Disorders of the mechanisms of autoregulation of central hemodynamics

Normally, there are autoregulation mechanisms that maintain a balance between cardiac output and peripheral vascular resistance. Thus, with an increase in cardiac output during physical activity, total peripheral vascular resistance decreases. Conversely, with an increase in total peripheral vascular resistance, a reflex decrease in cardiac output occurs.

In hypertension, the mechanisms of autoregulation are impaired. There is a discrepancy between cardiac output and total peripheral vascular resistance. In the early stages of hypertension, an increase in cardiac output is detected, while total peripheral vascular resistance may be normal or only slightly increased. As the disease progresses and systemic arterial pressure stabilizes at high levels, total peripheral vascular resistance steadily increases.

Systemic arterial pressure begins to increase with the exhaustion of antihypertensive homeostatic mechanisms or with excessive strengthening of vasoconstrictor and antinatriuretic neurohumoral systems (angiotensin II, norepinephrine, endothelin-I, insulin, etc.). Among the antihypertensive homeostatic mechanisms, the following are of great importance:

  • renal excretion of sodium ions;
  • baroreceptors of the aorta and large arteries;
  • activity of the kallikrein-kinin system
  • release of dopamine, natriuretic peptides A, B, C;
  • prostaglandins E 2 and I 2,
  • nitric oxide;
  • adrenomedullin;
  • taurine.

Disruption of the renin-angiotensin-aldosterone system

Renin is a serine protease synthesized in the juxtaglomerular apparatus of the kidneys, it is also formed in the cells of other organs, in particular the adrenal cortex. The secretion of renin is affected by a decrease in blood pressure, sodium deficiency in the body, kallikrein, endorphins, beta-adrenergic stimulation, vasodilators. Renin breaks down the protein molecule angiotensinogen, converting it into angiotensin I. This decapeptide is biologically inactive, but after exposure to ACE it becomes an active octapeptide, which is called angiotensin II. ACE is secreted by cells of the lungs and blood vessels.

Angiotensin II causes vasoconstriction and stimulates the secretion of aldosterone by the adrenal cortex, resulting in increased sodium reabsorption in renal tubule cells, followed by an increase in circulating plasma volume and an increase in blood pressure. A potent agent that inhibits aldosterone secretion is atrial natriuretic factor.

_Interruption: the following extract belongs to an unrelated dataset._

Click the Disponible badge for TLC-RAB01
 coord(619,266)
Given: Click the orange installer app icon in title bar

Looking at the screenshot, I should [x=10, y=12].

Increased activity of the renin-angiotensin-aldosterone system in the bloodstream and tissues plays an important role in the pathogenesis of hypertension. Epidemiological studies have shown that plasma renin levels serve as an independent prognostic factor for the course of arterial hypertension. With a high renin level, the risk of complications of hypertension is 6 times higher.